彼岸花の写真を撮りたいと、神奈川県大和市福田にある常泉寺を訪ねた。川崎から藤沢に出て、小田急江ノ島線で高座渋谷駅へ。駅の西口に出て、本来であれば新たな街が出来ていたと思われる駅前を、将来予定されている商店街を抜けて、右折すると電柱の所々に“花のお寺 常泉寺”の案内が見える。
IMG_001 訪れた2007年9月26日は門の建て直しの工事をしており、門前からの全体的な雰囲気を見ることは出来なかった。常泉寺は山号を“清流山”といい、宗旨は禅宗の曹洞宗であるという。本山は福井県の永平寺、横浜の総持寺で、創建は1588年(天正16年)だとされている。本尊は聖観世音菩薩だという。
花の寺というのは、「かながわ花の名所100選」に三椏(ミツマタ)の花が選定されているからであるというのは解るが、それ以外にも年間を通して四季折々の花が咲き、この時期の彼岸花も知られているようである。
しかし、境内に足を踏み入れると、先ず驚かされるのが色とりどりの河童が置かれていることである。そこで境内の御札所にいたおばさんに訊ねた。
「ここは禅寺ですよね。禅寺と河童はどんな関係があるんですか。凄い数が置かれているようですが」
「ここのお寺の境内には湧き水がわいています。その水が涸れないようにということで、住職が、水の神様である河童を置いたんです。最初は、極く僅かだったんですが、段々増えてきたんです」。
  しかし、入り口に立っている『花のお寺常泉寺』の案内をかねた石地蔵も明らかに河童  IMG_002 (写真参照)であり、境内には河童の七福神の石像が飾ってある等というところを見ると、相当意図的に集めまくっているということではなかろうか。最も、入り口で渡された簡単な案内書に、『御来寺の方の一人一人と接することの出来ない住職が、自分の替わりに』と境内に置いたものとのこと。兎に角大小取り混ぜて、目子算ではあるが、100体は超えているのではないかと思われた。勿論、河童だけではなく、立像や座像の地蔵もあちらこちらに置かれており、まかり間違えば、嫌みに見えるところを、そうならないところは、境内に緑が多く、更に種々の花が咲いている、例えば石の座像のそばに紫式部が咲いている等という配置のされ方が、雰囲気を醸しているということだろう。
ところでついでに覗いた御札所にも、河童の陶器の人形がお土産として置かれており、釣りをしている河童の人形を見かけたため、ついつい購入してしまった。最近は専ら梟の人形を集めており、河童を手に入れる筋合いはなかったが、釣りをしているというもう一方の要素で、つい購入してしまったということである。
さて本題の彼岸花(曼珠沙華)の方だが、白と赤の彼岸花が咲いていた。しかし、時期的には白が先に咲き、赤が後からということからすると、白と赤が同時に満開になることはないようである。白が開いた後に、赤がぼちぼちと開き初めるということで、赤が満開になる時には、白は最早見るに堪えない状態になっているということのようである。事実、今回も白の花が目立つ割に、赤は蕾の部分が多く、庭の一部では白と赤が混在して、手頃に花を咲かせているという場所も見られたが、そのような場所でも白がやや優勢で、赤は少々遠慮しているという様子が見られた。

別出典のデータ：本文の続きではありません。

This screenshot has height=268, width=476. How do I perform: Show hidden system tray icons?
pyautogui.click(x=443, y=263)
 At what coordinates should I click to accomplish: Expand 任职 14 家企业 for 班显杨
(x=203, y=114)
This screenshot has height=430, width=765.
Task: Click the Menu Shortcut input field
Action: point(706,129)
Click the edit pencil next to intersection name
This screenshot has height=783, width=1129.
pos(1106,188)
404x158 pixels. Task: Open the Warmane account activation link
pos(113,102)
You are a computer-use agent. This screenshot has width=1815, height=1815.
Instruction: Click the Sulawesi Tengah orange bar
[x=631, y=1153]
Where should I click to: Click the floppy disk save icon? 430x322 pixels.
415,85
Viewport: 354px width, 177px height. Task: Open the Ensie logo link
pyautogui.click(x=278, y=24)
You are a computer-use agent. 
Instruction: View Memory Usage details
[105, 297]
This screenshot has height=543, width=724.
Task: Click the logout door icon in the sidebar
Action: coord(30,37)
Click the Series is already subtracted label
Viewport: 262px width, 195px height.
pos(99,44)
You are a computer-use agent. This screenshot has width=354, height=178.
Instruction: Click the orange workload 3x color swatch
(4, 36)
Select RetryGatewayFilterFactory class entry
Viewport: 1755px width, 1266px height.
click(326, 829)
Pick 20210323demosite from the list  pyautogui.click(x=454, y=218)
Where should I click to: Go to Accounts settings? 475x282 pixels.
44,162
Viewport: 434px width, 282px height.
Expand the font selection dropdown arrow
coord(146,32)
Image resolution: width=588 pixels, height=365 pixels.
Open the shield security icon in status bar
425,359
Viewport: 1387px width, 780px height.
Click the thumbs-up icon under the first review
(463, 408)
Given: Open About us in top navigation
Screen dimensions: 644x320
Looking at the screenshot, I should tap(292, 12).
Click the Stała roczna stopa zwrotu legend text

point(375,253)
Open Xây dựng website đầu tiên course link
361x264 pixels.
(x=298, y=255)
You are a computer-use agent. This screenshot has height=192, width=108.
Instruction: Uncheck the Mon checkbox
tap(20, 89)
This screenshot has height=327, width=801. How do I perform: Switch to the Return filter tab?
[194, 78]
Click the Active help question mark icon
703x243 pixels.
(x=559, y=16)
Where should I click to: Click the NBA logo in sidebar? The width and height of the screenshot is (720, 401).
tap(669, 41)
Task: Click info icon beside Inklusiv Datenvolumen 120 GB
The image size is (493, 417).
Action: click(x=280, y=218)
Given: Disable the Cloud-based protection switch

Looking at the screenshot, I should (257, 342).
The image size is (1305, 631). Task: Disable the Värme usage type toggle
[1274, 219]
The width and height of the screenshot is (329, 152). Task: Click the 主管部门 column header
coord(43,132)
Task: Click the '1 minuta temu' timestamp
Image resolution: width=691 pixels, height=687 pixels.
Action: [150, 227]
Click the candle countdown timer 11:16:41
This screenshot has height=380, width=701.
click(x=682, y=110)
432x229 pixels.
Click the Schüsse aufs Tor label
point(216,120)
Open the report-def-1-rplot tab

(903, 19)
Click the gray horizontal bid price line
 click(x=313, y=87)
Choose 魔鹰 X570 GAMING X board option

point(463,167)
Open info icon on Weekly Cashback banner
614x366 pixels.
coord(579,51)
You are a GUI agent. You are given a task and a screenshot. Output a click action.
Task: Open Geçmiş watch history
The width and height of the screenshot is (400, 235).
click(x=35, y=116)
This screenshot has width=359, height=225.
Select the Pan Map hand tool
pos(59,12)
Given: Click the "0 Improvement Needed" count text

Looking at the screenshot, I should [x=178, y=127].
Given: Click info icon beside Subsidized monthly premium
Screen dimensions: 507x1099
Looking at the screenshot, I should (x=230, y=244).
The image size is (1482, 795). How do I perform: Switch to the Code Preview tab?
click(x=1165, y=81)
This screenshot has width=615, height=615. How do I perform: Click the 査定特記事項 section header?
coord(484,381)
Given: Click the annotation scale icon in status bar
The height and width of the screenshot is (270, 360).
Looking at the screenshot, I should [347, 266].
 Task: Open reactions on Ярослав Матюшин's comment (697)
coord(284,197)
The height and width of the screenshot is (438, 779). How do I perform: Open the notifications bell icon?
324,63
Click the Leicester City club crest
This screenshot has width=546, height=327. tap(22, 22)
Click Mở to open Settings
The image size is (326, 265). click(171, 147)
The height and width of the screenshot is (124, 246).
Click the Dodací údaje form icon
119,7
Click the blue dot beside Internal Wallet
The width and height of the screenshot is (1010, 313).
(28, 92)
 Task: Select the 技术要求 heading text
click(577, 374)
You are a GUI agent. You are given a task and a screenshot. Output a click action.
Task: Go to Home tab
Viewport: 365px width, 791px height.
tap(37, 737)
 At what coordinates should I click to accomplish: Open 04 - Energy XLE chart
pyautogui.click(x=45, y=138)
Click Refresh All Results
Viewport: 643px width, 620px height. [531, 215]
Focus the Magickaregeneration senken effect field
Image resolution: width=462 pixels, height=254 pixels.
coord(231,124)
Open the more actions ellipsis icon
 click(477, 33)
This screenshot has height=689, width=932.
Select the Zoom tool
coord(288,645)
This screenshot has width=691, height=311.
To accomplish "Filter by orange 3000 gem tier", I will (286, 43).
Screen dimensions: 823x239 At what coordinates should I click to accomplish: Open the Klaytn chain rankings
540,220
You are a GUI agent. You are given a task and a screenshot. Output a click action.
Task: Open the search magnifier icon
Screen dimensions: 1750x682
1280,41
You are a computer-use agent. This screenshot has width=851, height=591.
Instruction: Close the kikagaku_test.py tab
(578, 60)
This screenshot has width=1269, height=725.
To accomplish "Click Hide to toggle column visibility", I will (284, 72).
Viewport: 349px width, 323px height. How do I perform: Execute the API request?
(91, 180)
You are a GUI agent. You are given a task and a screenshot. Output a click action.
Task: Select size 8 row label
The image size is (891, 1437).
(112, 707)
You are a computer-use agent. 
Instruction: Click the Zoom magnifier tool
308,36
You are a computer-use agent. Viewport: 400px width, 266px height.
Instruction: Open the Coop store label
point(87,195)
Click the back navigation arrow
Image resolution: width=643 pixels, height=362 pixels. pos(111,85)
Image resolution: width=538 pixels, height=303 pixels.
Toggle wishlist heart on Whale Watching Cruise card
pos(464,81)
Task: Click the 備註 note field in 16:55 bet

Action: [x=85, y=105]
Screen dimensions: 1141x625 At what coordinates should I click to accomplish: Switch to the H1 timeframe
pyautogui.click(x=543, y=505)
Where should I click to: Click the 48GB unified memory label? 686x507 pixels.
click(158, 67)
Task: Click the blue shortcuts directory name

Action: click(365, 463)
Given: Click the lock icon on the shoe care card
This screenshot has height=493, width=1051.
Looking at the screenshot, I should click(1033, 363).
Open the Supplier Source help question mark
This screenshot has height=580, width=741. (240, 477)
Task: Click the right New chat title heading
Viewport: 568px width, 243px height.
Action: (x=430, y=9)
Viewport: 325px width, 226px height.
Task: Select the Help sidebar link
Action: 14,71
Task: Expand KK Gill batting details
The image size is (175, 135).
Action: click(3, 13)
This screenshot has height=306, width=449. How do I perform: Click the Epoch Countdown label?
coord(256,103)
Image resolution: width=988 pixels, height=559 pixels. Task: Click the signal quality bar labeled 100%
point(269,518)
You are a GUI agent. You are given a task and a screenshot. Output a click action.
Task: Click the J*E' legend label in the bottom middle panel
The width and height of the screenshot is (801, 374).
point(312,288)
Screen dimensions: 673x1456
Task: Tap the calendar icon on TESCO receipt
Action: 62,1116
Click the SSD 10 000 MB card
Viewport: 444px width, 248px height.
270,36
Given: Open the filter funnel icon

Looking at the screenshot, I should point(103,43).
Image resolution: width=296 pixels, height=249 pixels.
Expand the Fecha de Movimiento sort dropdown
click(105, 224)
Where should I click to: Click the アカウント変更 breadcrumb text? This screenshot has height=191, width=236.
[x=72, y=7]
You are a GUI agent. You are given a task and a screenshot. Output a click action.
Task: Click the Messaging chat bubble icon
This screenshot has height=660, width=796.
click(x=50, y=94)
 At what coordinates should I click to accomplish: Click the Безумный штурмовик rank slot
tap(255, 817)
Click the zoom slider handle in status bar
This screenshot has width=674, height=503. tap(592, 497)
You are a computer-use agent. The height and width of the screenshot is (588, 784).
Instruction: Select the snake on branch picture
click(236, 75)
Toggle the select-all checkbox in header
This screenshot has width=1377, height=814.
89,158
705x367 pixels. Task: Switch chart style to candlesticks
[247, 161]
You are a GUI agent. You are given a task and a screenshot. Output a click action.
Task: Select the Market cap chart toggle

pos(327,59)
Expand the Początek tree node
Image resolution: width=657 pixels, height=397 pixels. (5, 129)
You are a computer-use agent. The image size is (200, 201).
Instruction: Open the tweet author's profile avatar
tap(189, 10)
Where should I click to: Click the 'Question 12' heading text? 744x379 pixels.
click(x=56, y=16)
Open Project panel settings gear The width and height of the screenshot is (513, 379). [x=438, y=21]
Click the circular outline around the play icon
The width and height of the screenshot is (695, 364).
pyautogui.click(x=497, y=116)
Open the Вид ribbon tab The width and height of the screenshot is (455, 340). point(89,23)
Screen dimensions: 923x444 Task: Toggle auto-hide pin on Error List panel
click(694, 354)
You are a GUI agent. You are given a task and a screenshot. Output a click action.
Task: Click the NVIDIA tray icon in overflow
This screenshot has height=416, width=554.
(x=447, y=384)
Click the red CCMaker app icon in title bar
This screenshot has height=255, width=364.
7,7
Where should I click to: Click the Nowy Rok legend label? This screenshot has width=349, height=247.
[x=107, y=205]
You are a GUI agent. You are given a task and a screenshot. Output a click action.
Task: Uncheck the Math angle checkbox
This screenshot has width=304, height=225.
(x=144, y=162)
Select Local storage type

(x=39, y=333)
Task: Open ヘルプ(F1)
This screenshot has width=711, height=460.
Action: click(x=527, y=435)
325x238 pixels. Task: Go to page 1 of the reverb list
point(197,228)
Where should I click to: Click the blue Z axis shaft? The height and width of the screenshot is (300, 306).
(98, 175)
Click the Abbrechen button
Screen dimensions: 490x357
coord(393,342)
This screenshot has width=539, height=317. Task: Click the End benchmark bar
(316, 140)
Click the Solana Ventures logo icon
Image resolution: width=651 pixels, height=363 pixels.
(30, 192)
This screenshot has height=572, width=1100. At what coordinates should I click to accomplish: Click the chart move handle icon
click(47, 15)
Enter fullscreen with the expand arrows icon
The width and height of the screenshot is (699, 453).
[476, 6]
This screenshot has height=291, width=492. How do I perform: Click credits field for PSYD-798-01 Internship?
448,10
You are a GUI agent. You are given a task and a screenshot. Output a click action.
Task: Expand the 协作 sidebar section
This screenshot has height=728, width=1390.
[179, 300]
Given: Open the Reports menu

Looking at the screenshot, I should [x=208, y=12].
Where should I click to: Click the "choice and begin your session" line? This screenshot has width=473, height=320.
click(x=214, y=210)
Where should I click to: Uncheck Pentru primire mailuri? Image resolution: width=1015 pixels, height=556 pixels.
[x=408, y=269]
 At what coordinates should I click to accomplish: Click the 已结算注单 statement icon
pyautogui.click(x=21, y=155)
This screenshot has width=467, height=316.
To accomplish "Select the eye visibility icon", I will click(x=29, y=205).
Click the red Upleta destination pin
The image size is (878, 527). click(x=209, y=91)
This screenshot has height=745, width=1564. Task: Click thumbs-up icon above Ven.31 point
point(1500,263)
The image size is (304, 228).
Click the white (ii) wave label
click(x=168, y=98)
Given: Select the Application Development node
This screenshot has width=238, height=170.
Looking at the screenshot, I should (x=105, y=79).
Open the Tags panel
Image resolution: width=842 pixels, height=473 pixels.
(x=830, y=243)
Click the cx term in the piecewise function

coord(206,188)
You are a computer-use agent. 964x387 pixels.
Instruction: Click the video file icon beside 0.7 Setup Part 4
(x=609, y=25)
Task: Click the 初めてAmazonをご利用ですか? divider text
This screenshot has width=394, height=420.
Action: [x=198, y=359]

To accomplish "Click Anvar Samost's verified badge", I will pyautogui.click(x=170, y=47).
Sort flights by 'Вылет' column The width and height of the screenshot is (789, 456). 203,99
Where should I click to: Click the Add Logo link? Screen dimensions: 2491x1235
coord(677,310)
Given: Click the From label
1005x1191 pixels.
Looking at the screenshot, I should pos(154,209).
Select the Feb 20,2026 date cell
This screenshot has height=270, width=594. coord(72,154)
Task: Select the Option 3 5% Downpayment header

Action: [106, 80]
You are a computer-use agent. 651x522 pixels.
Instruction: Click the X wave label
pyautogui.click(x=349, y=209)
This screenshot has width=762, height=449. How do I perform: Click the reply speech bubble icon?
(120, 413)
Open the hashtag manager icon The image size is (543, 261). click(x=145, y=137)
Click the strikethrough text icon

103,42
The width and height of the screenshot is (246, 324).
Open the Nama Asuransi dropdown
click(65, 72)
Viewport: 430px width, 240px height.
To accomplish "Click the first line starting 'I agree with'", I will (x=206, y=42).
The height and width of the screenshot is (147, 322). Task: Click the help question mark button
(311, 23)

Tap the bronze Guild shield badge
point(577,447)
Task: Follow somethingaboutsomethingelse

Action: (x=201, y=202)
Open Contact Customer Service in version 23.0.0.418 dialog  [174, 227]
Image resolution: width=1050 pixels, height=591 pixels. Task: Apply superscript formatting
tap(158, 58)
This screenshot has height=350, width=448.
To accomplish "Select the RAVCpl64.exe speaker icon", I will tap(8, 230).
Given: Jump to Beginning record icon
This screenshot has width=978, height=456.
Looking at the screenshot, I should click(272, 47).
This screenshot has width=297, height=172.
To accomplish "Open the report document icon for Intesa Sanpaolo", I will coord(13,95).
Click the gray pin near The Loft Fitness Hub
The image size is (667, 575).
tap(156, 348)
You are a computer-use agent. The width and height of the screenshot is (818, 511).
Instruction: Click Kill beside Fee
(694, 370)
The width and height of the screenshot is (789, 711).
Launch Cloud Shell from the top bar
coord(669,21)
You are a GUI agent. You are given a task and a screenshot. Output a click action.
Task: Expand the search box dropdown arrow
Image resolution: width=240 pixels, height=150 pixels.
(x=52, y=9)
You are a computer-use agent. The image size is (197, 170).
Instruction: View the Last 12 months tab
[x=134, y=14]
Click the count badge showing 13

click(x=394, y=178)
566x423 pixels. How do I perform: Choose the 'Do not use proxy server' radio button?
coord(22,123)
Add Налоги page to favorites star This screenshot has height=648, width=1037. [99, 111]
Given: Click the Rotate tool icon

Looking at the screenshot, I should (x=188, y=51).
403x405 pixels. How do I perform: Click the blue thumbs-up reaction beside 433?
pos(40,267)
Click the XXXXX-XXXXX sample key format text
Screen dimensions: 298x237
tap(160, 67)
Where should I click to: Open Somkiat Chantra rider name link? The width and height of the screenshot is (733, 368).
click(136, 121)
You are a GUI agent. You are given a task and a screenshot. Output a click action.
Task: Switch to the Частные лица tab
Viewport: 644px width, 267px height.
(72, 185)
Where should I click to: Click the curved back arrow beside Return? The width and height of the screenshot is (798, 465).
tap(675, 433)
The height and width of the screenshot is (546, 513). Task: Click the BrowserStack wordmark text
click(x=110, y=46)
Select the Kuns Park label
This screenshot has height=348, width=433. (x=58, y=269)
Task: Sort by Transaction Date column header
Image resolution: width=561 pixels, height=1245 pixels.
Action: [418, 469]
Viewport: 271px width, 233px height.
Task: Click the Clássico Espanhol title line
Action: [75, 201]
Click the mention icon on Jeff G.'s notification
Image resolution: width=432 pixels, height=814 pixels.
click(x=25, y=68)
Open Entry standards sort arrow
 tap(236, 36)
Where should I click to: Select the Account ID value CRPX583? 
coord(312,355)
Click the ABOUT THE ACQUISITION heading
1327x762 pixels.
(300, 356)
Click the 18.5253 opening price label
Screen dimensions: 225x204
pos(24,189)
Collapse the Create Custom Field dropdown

IMG_003 *彼岸花(曼珠沙華)、Lycoris radiata Herb.ヒガンバナ科ヒガンバナ属。英名:red spider lily(赤い蜘蛛百合)。名称は秋の彼岸の頃に花が咲くのによる。日本各地及び中国に分布。堤防や道端、墓地など人気のあるところに生える多年草。秋の葉のない時には地下の鱗茎から高さ30cmの花茎1本を出し、数花を輪状に開花する。花被片6は細長く外側に反る。雄しべ6と雌しべが長く出て同色、結実しない。花後に葉を束生して翌3月に枯れる。有毒。毒成分はlycorinという植物alkaloid。中国渡来説もある。彼岸花の球根には良質の澱粉が含まれ、飢餓の時にはこの澱粉が食用にされたため、あちこちに植えられたという。しかし、球根の澱粉をそのまま食べると嘔吐や下痢を起こす。
曼珠沙華という名称は『天上に咲く実在しない架空の花』ということであるとされている。因みに種小名のradiataは『放射線状の』という意味であり、花の開いた様を示している。
ところで彼岸花に蝉の抜け殻が付いている写真は、別に抜け殻を持参して撮った訳ではない。偶然、境内の彼岸花に蝉の抜け殻が付いているのを見つけて写しただけである。ただこの時期に脱皮する蝉は何蝉かを考えた場合、抜け殻の大きさからは油蝉とも思われるが、如何に厳しい残暑続きの夏の終わりとはいえ、油蝉がいるかという点ではよく分からない。しかし、抜け殻の状態は良好であり、そう先に抜け出したものではないと思われるので、あるいは油蝉が時期を間違えて出てきてしまったということかもしれない。

1)牧野富太郎:原色牧野日本植物図鑑 コンパクト版1;北隆館,2003
2)海老原昭夫・編著:知っておきたい毒の知識;薬事日報社,2001

                                                                  (2007.9.29.)